Les ravages causés par la peste noire en Europe avaient commencé en 1347 dans les ports de Marseille et de Sicile et atteignent leur apogée entre 1348 et 1351. Le nombre de morts dus à la peste noire est estimé en France à environ sept millions d’habitants, principalement à Avignon et à Paris, et à Florence à environ 100 000 personnes en 1348.
Après les ravages de la peste noire, Florence renforce ses structures sociales dominées par des guildes de métiers connues sous le nom d’Arti di Firenze (Arts de Florence), qui n’étaient pas des associations d’artistes au sens moderne du terme, mais des corporations de métiers divisées en Arti majeures et Arti mineures, parmi lesquelles l’Arte del Cambio (banquiers et changeurs d’argent) et l’Arte della Lana figuraient parmi les plus puissantes, administrées par les familles Médicis, Strozzi, Albizzi et Alberti.

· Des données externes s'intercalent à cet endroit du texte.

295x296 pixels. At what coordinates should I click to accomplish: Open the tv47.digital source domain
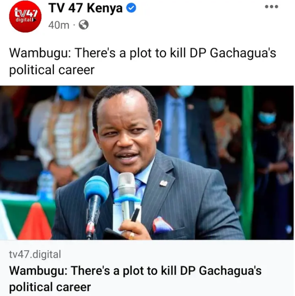pos(35,254)
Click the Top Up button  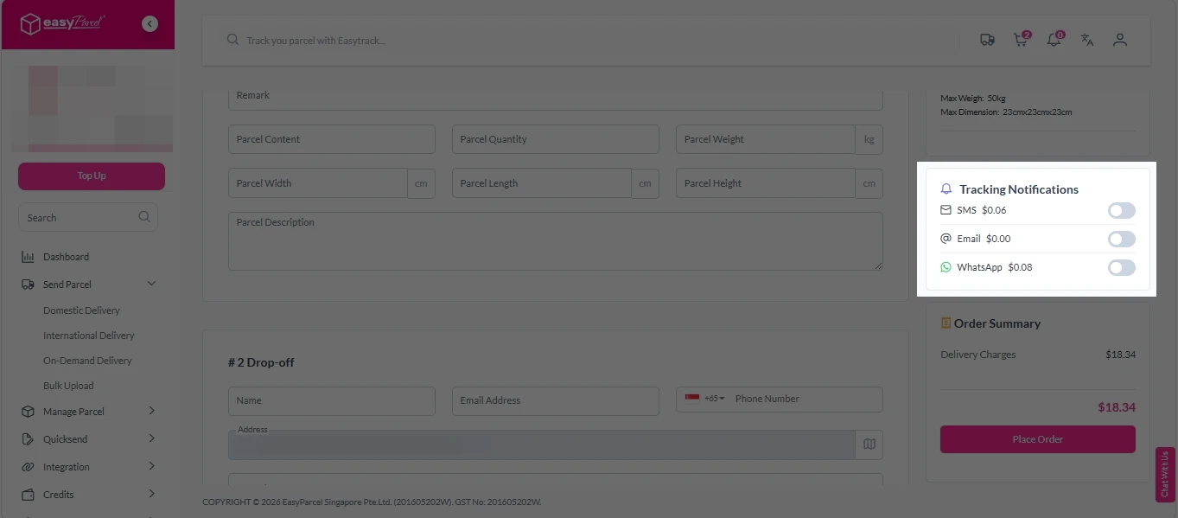click(91, 175)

Ces corporations avaient des gouvernances indépendantes, munies de règles strictes, parmi lesquelles l’interdiction d’exercer leur métier à l’extérieur de Florence, à l’exception de l’Arte del Cambio, qui était aux mains de la maison des Médicis et qui possédait des filiales bancaires dans plusieurs républiques italiennes, ainsi qu’à Avignon, Bruges et Londres.
Les chefs de la maison des Médicis font partie principale de la gouvernance de Florence, d’abord comme pouvoir de facto (sans titres officiels, 1434-1532), puis comme ducs héréditaires de Florence (1532-1564, marquant la fin de la République et l’installation d’une monarchie héréditaire). Florence devient alors un État centralisé. Finalement, ils gouvernent Florence comme grands-ducs de Toscane (1569-1737), pratiquement tout au long de la Renaissance.
Parmi les corporations des Arti de Florence, la maison des Médicis est reconnue pour investir son capital en devenant mécène des arts : peinture, sculpture, chorégraphie et architecture à Florence. Parmi les artistes les plus connus figurent Donatello, Filippo Botticelli, Sandro Botticelli, Léonard de Vinci, Michel-Ange et Raphaël.
Parmi les membres de la dynastie des Médicis, Laurent de Médicis, dit le Magnifique, se distingue par ses habiletés comme poète et diplomate, qui renforcent la relation entre la maison des Médicis et la maison des Valois, qui gouvernait la France. Son petit-fils, Laurent II de Médicis, marie sa fille Catherine Maria Romola de Médicis au prince Henri II en 1533, qui devient reine de France en 1547.